Ce qui ne doit jamais entrer dans la comparaison : un « score » d'équivalence, une hiérarchie de valeur entre fabricants ou un positionnement prix. Aucune de ces notions n'est objectivable publiquement — et les afficher exposerait juridiquement celui qui s'y risque.

Pourquoi les tableaux PDF vieillissent mal

Les ressources qui circulent — tableaux PDF transmis par les fournisseurs, guides publiés par des magasins, fils de forums — partagent une faiblesse : elles datent du jour de leur rédaction. Un guide d'achat des progressifs encore bien référencé sur Google n'a par exemple pas été mis à jour depuis janvier 2019, soit plusieurs générations de gammes. Or les catalogues bougent en permanence : rien que sur le premier semestre 2026, Zeiss a réorganisé son offre marché libre autour d'un nouveau catalogue « Sélection », Essilor a lancé la gamme d'intérieur Varilux Immersia, et Hoya a annoncé le déploiement du Miyosmart iQ. Chaque lancement déplace des correspondances. Une donnée d'équivalence n'a de valeur que datée et entretenue.

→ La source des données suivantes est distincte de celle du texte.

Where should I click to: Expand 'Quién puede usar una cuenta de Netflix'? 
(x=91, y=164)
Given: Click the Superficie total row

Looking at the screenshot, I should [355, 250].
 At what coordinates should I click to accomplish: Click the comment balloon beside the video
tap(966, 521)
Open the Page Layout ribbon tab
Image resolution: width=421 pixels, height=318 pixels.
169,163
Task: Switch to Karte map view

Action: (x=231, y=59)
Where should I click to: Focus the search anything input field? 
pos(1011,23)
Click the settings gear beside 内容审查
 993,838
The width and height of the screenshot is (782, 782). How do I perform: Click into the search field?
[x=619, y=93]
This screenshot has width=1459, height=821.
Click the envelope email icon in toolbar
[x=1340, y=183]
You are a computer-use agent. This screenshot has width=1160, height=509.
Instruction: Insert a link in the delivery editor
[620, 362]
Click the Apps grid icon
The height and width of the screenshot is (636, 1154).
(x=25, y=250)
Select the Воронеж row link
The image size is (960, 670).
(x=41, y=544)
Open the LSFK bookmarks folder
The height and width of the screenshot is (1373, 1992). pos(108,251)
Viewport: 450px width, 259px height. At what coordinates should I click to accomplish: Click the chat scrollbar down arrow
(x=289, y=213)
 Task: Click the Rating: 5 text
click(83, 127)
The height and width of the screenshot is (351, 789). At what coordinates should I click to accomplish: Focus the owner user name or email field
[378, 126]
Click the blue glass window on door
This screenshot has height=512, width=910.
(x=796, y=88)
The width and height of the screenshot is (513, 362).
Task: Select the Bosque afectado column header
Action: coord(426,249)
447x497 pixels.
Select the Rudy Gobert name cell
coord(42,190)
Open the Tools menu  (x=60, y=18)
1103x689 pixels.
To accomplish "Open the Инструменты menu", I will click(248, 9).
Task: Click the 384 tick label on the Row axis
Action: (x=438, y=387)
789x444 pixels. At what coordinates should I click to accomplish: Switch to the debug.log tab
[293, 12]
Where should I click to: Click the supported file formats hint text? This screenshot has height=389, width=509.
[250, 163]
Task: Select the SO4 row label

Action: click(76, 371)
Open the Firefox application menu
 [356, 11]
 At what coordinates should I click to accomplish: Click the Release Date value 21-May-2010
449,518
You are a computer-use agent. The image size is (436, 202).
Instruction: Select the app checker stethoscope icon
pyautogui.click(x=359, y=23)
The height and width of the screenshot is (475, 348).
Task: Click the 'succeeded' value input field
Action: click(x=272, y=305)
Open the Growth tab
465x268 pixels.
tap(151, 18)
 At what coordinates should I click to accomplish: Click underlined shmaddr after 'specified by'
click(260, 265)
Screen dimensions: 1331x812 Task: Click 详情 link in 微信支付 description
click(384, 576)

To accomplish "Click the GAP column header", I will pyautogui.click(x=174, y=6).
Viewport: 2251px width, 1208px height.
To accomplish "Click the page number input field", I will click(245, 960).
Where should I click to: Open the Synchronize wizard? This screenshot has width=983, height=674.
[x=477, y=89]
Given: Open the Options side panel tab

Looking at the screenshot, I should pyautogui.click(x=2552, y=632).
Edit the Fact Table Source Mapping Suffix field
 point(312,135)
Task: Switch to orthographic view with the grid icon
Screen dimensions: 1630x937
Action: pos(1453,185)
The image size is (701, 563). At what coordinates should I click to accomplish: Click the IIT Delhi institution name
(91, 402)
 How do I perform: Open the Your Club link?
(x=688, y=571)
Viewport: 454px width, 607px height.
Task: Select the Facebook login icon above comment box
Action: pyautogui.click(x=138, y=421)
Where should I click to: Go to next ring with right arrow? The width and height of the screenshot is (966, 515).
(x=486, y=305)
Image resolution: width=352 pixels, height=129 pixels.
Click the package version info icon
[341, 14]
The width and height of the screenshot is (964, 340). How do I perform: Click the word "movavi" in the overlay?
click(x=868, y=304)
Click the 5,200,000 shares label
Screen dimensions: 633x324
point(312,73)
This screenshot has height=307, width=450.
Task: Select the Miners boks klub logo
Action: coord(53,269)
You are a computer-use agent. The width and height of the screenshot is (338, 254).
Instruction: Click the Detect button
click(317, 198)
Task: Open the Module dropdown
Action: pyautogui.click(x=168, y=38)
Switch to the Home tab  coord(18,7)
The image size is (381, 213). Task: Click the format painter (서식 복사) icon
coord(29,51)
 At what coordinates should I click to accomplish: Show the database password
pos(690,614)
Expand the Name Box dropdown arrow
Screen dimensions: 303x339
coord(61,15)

Une exigence réglementaire, pas seulement pratique

Le devis normalisé issu de la réforme 100 % Santé impose de mentionner, pour chaque verre proposé, le nom du fabricant, la marque, le modèle et la référence commerciale. Manipuler des références exactes — et savoir ce qui correspond à quoi d'un catalogue à l'autre — fait donc partie du quotidien réglementaire du magasin, pas seulement du confort de vente.

En pratique

La méthode tient en trois questions : quel type de verre ? quel niveau de conception et d'individualisation ? quelle famille de design ? Une fois ces attributs posés, la recherche d'un candidat chez un autre verrier devient un exercice de comparaison factuelle — que l'outil d'équivalence d'Optikia automatise en confrontant les gammes attribut par attribut, sans score ni classement. Le résultat est toujours présenté pour ce qu'il est : un candidat, à valider par le professionnel.

Article d'information destiné aux professionnels de l'optique. Il ne constitue ni un avis médical, ni un classement entre verriers ; toute correspondance entre gammes reste un candidat à valider par l'opticien.